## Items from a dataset

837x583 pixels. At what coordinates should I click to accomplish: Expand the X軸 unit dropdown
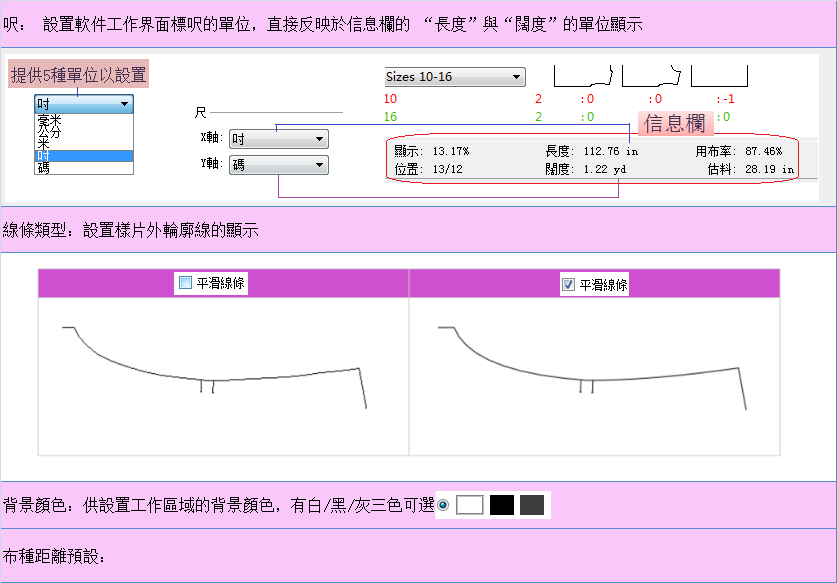pyautogui.click(x=278, y=139)
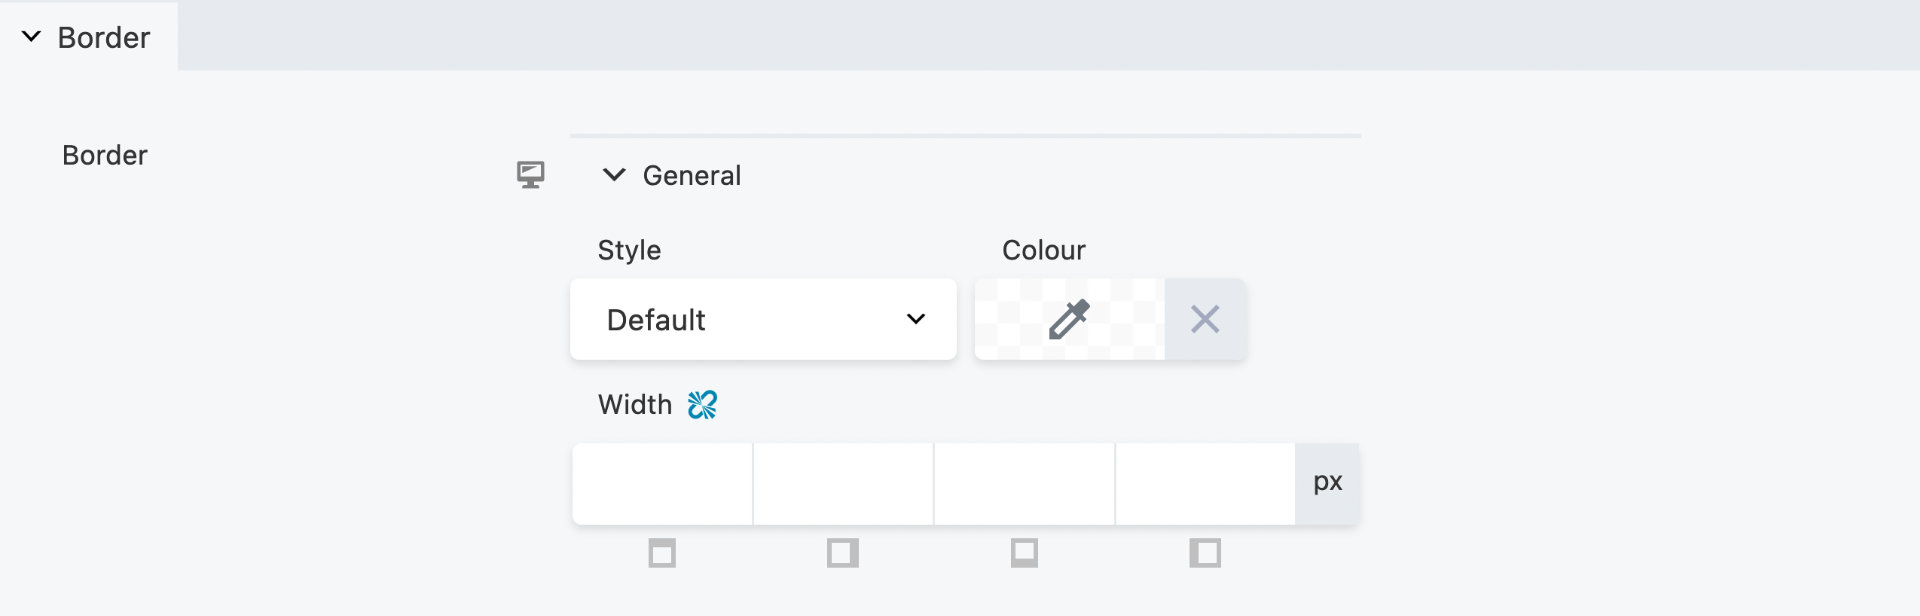
Task: Click the right border side icon
Action: [843, 553]
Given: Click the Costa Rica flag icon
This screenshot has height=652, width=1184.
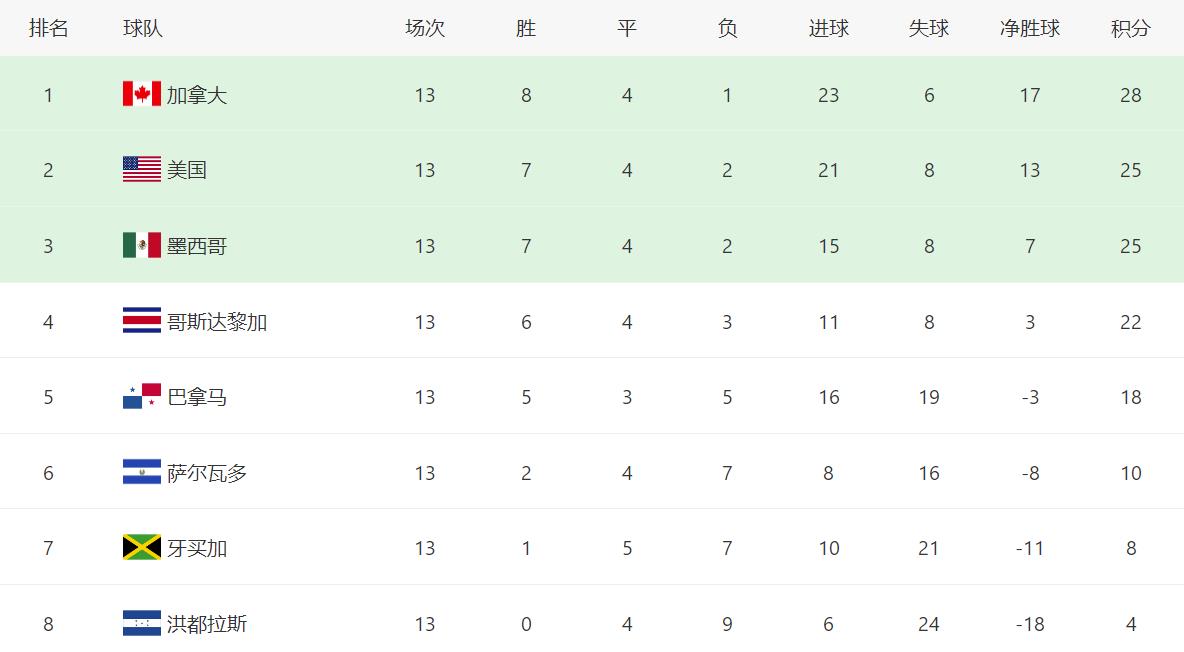Looking at the screenshot, I should (142, 320).
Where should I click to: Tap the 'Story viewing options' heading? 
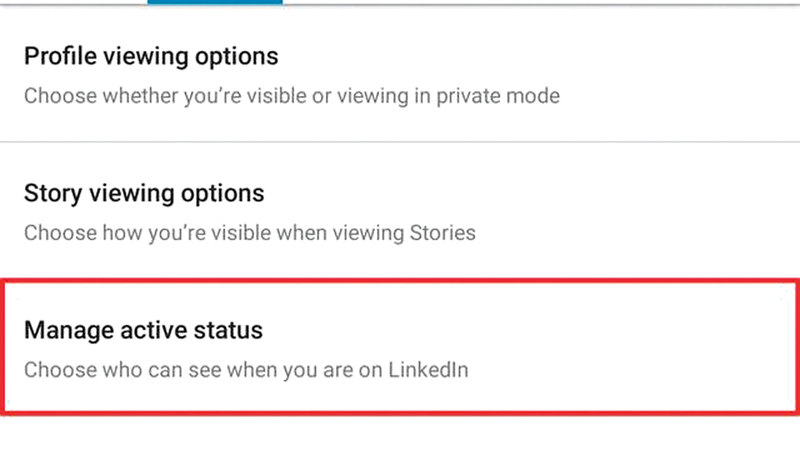pos(144,192)
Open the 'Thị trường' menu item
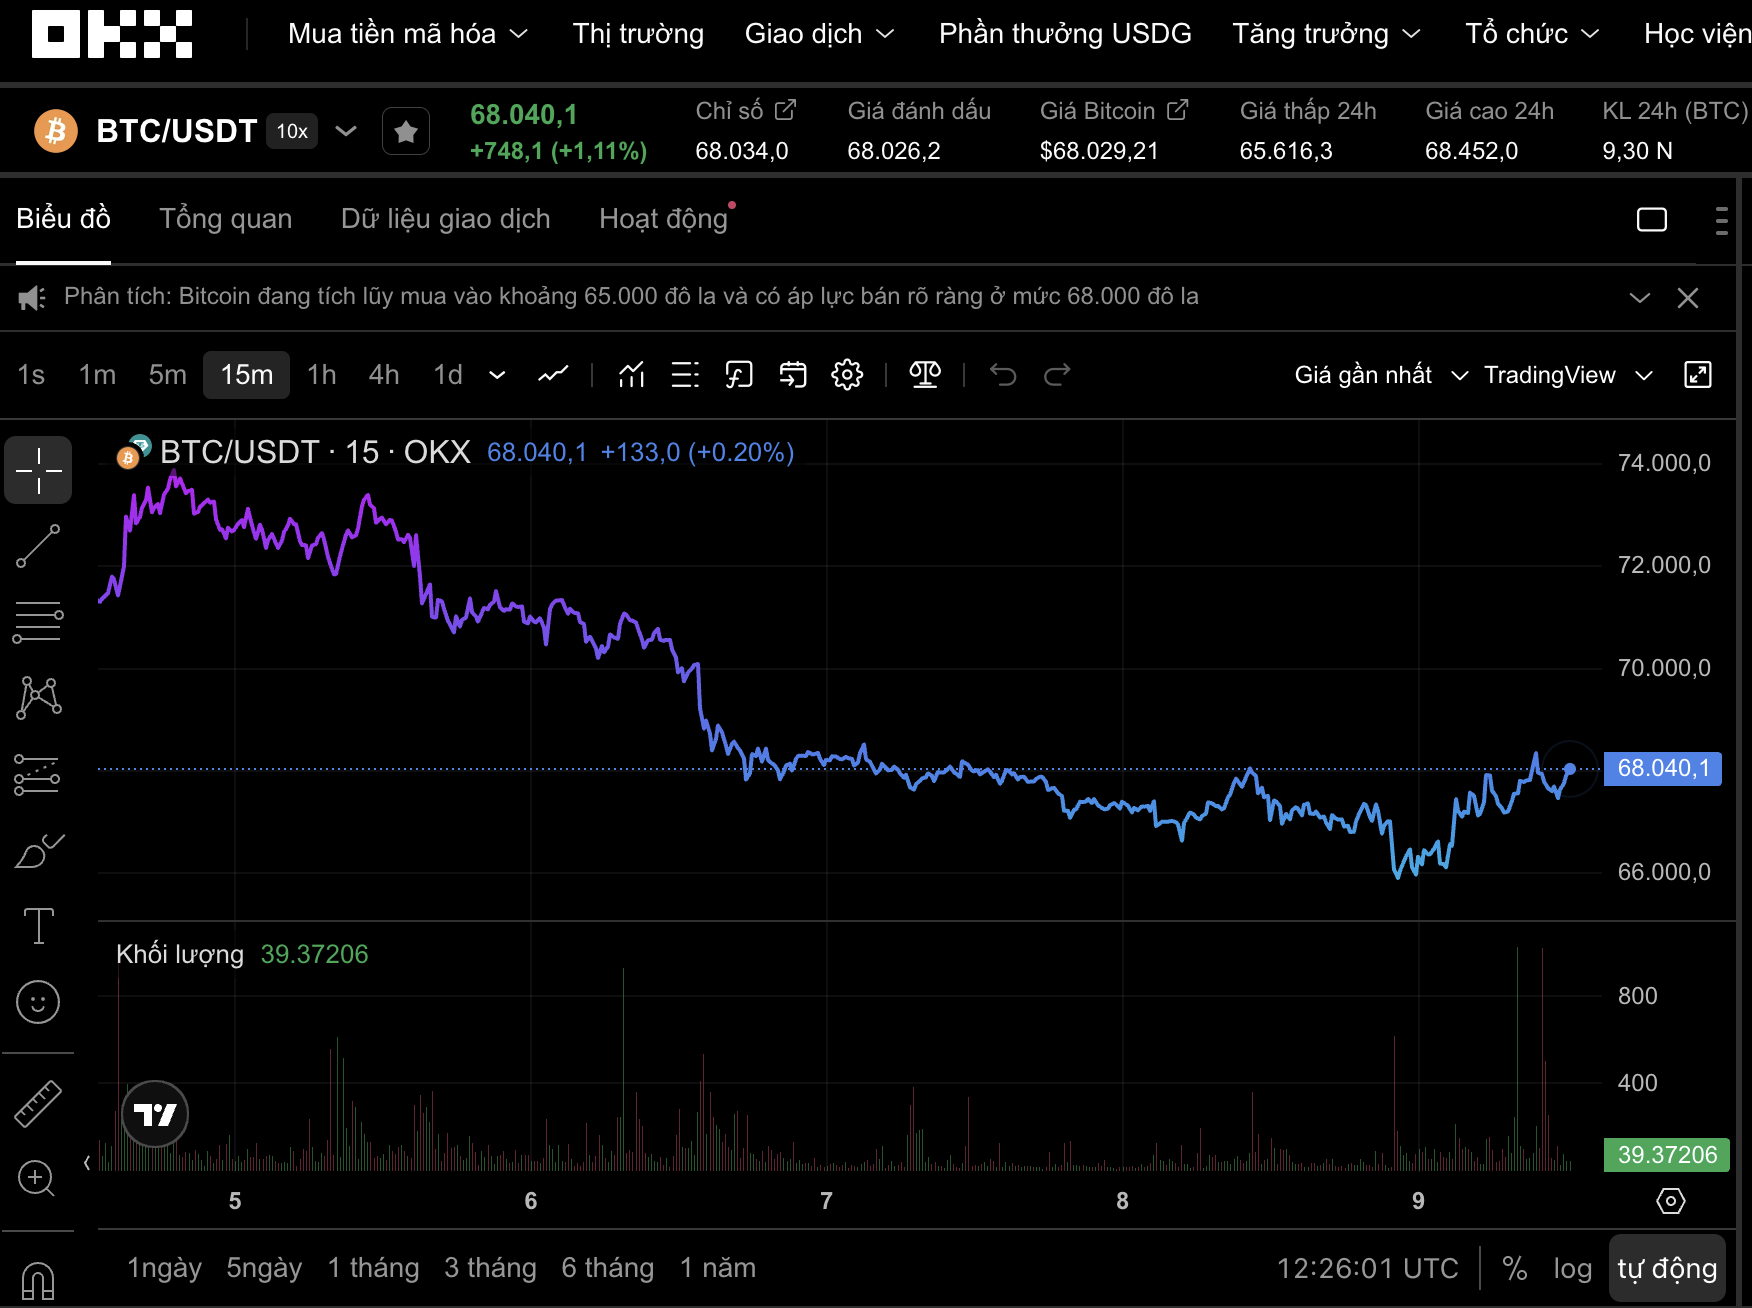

## Task goal
Each record above has to be written out again in full, but its pictures must not be.

## Solved exercise
837x583 pixels. At what coordinates should I click to accomplish: Expand the X軸 unit dropdown
pyautogui.click(x=278, y=139)
Task: Click the right border side icon
Action: [843, 553]
Given: Click the Costa Rica flag icon
This screenshot has height=652, width=1184.
Looking at the screenshot, I should (142, 320).
Where should I click to: Tap the 'Story viewing options' heading? 
pos(144,192)
Open the 'Thị trường' menu item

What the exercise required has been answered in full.